Records drawn from a dataset

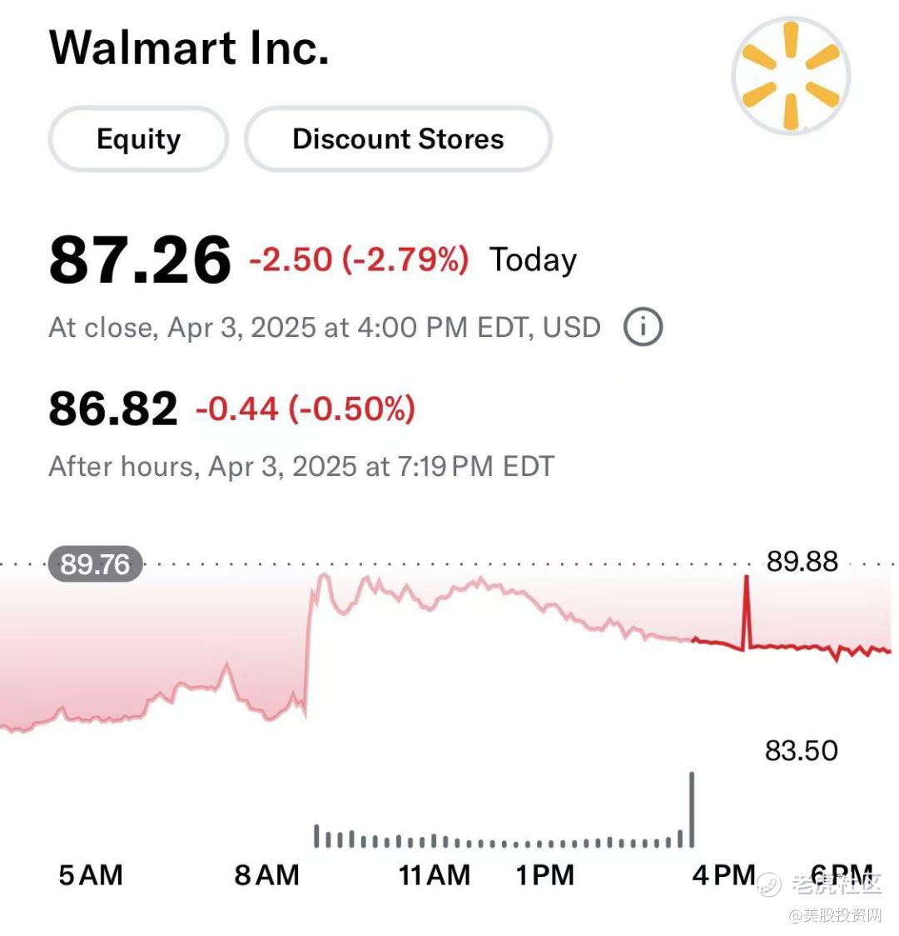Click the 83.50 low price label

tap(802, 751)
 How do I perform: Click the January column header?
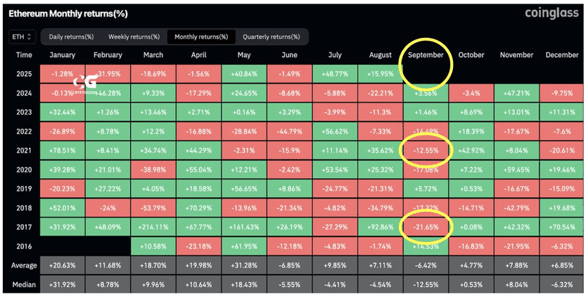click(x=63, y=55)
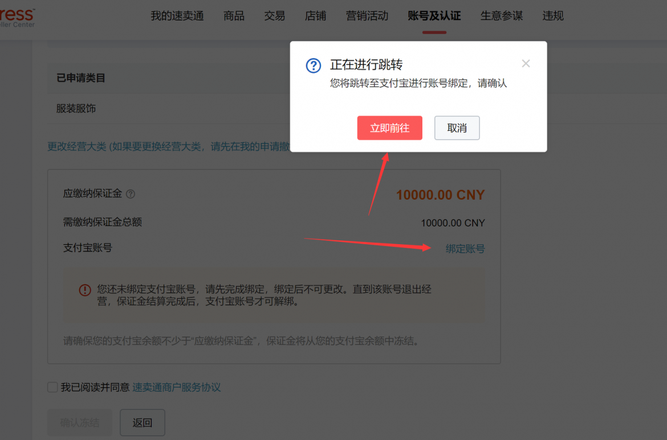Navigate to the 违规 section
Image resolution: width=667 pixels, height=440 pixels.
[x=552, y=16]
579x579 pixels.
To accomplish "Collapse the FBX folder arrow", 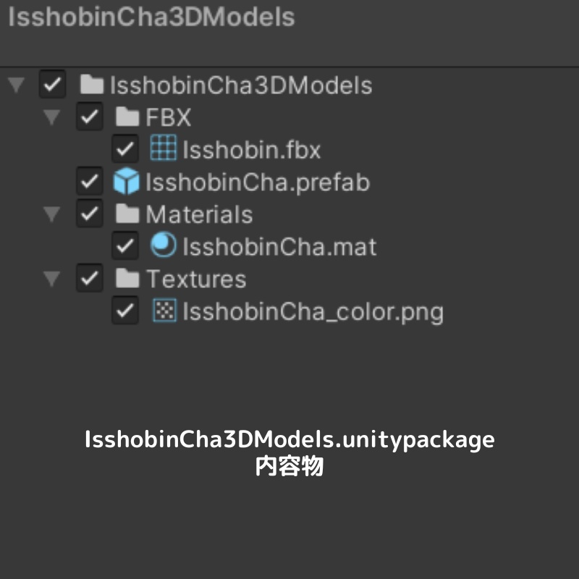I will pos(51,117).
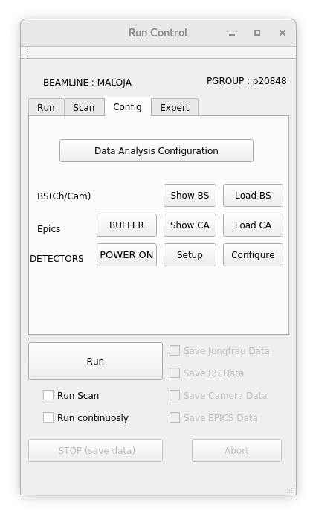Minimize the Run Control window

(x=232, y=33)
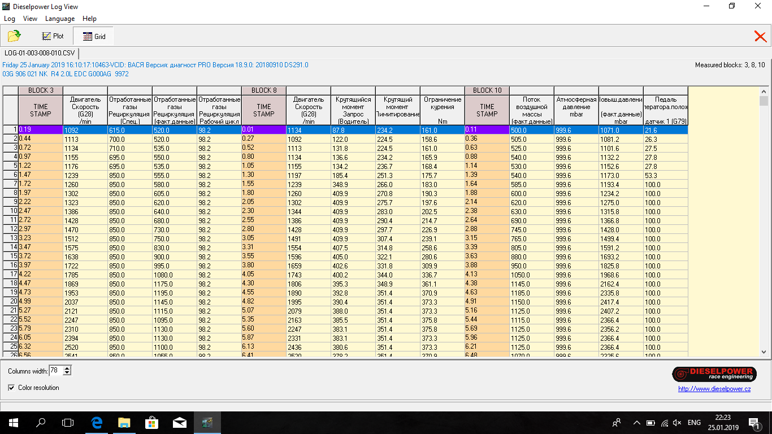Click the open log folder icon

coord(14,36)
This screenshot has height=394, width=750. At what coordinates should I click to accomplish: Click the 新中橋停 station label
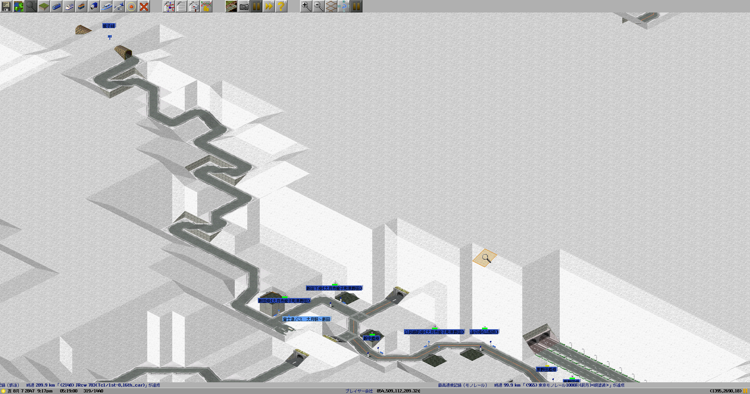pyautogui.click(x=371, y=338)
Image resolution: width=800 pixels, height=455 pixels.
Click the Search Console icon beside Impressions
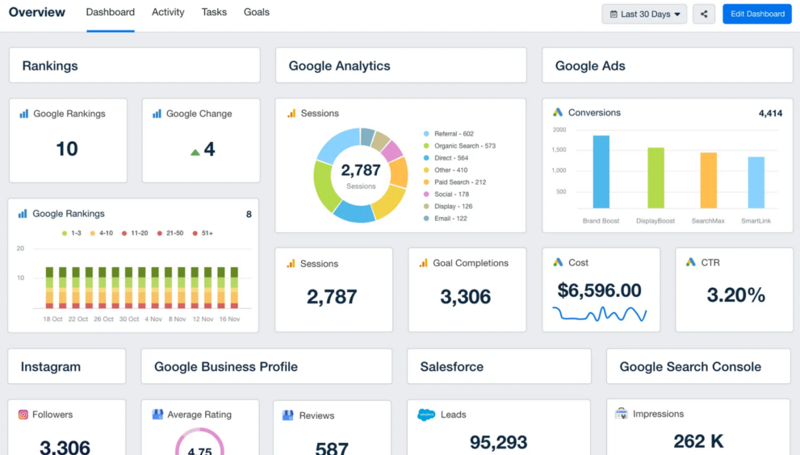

--

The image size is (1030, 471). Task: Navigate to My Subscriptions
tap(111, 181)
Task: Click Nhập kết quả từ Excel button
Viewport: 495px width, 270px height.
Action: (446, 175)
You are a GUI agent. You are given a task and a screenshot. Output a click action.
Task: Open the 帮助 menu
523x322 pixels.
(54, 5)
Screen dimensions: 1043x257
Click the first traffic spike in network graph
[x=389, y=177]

Assignment
In the data above, find the line with "Image resolution: width=800" and the line with "Click the Search". Retype both, plus every line between them, exactly.

Written response
Image resolution: width=800 pixels, height=455 pixels.
Click the Search Console icon beside Impressions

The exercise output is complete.